Our patient’s EBV quantitative viral load was 3162 copies/mL. Her fevers resolved after radiotherapy and chemotherapy was initiated, although a new antibiotic regimen with ceftolozane/tazobactam was started few days prior. Therefore, it remains unclear if clinical improvement was attributed to the new antibiotic, to chemo/radiotherapy, or to the combination of the two. Although ceftolozane/tazobactam is not a conventional antibiotic used for cellulitis, in our case it was associated with initial limitation of local disease and improvement in cosmetic sequelae (Figure 2). Ceftolozane/tazobactam has been reported to successfully treat respiratory and intraabdominal infections secondary to multidrug-resistant Pseudomonas spp; however, to our knowledge, ours is the first reported case where this antibiotic cleared a cellulitis infection (cultures on patient discharge were negative).

Figure 2.

Right nares lesion during hospitalization course and after discharge: (a) Initiation of chemotherapy; (b) Three months after discharge.

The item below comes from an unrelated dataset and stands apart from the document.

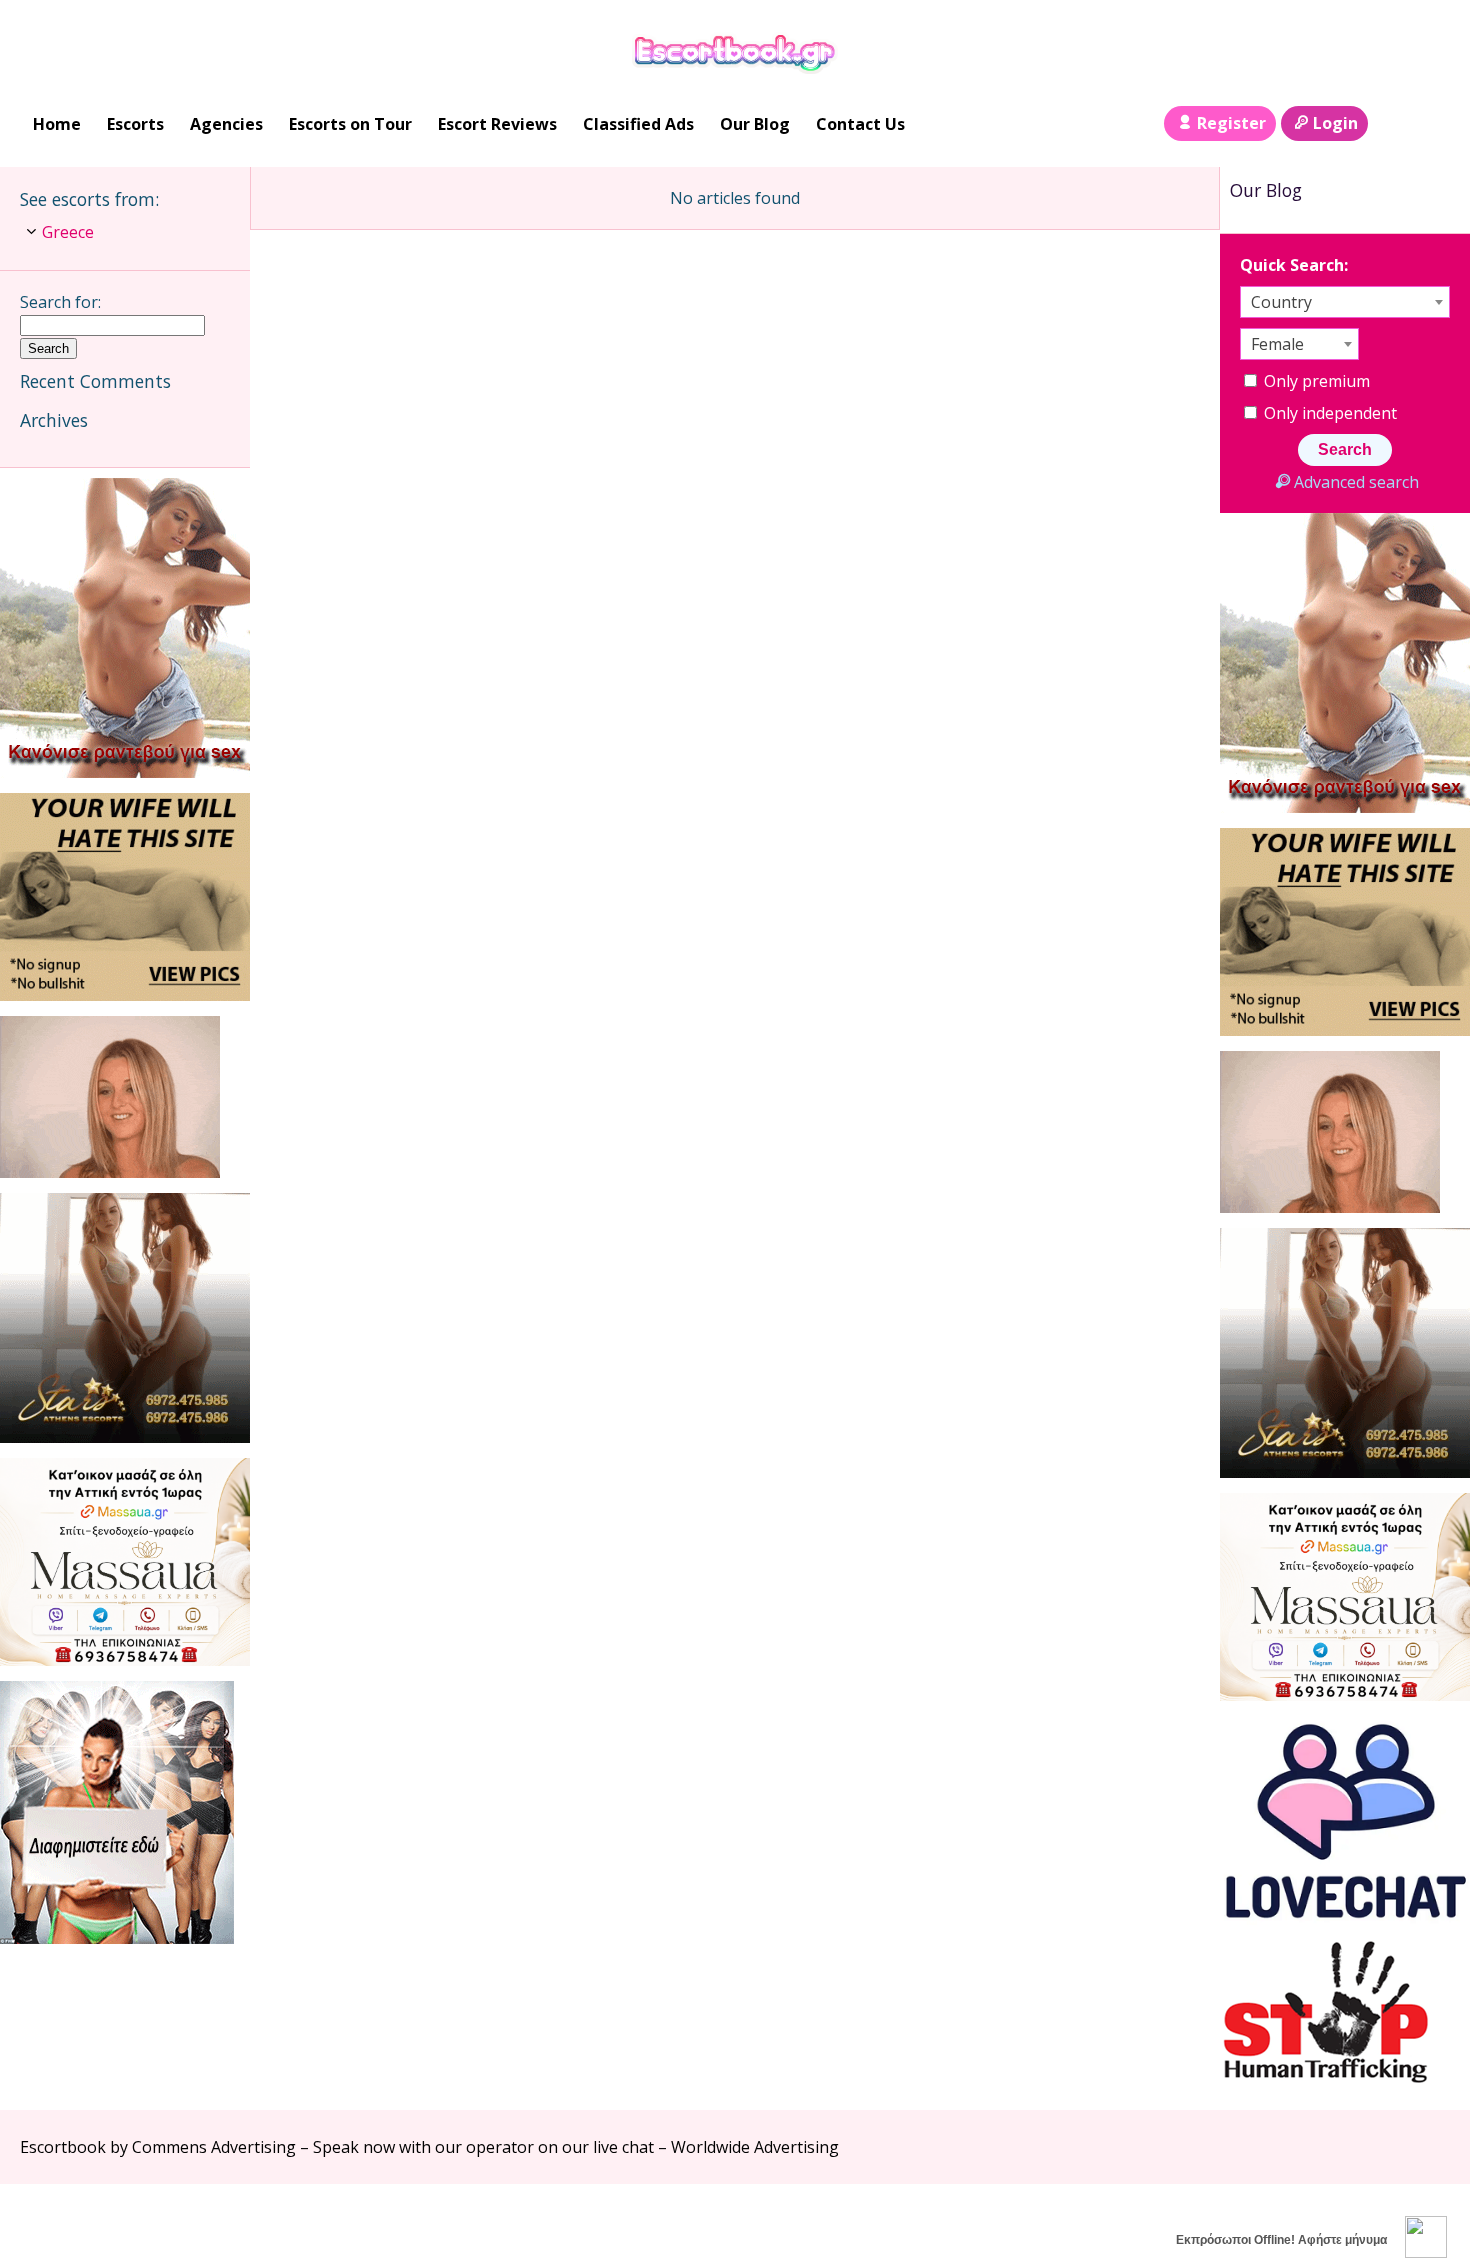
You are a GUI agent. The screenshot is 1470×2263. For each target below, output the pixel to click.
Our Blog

Combined radiotherapy and chemotherapy is the standard treatment in early stage NK/T-cell lymphoma. Despite the initial response to radiotherapy alone, a high relapse rate of around 50% is reported due to possible systemic dissemination in nasal NK/T-cell lymphoma initially considered localized. Prognostic factors for NK/T-cell lymphoma are not yet fully established: biological parameters such as circulating EBV DNA and interim PET/CT findings should be considered in the construction of future prognostic models.[2,4] In EBV-positive lymphomas, plasma EBV DNA is valuable as tumor biomarker and prognostication; however, ENKL has a poor outcome in general.[14]

Conclusion

Early diagnosis of ENKL nasal type proves challenging due to the fact that its presentation mimics other sinonasal disorders and its broad cytological spectrum affects the accuracy of initial biopsies. Internists who encounter prolonged, complicated cases of facial cellulitis, sinusitis, or pharyngitis refractory to conventional treatment, especially in Asian, Asian Pacific Islander, or Hispanic populations and in the presence of EBV should consider testing for NKTCL, nasal type, in order to prevent rapid disease progression. Given the low level of suspicion for this neoplasm, diagnosis is often delayed because the biopsy specimen is necrotic or because bacterial and fungal stains are incorrectly interpreted as evidence that the primary process is an invasive bacterial or fungal sinusitis, rather than lymphoma, leading to repeated, but unsuccessful, courses of antimicrobial therapy.[5]

This delay in diagnosis may result in increased risk of extension of the disease compromising survival and cosmetic damage. Our case exhibits an unusual and life-threatening presentation of ENKL with superimposed bacterial infection leading to septic shock. Detecting the primary disease and starting chemoradiation along with ceftolozane/tazobactam ultimately yielded clinical improvement.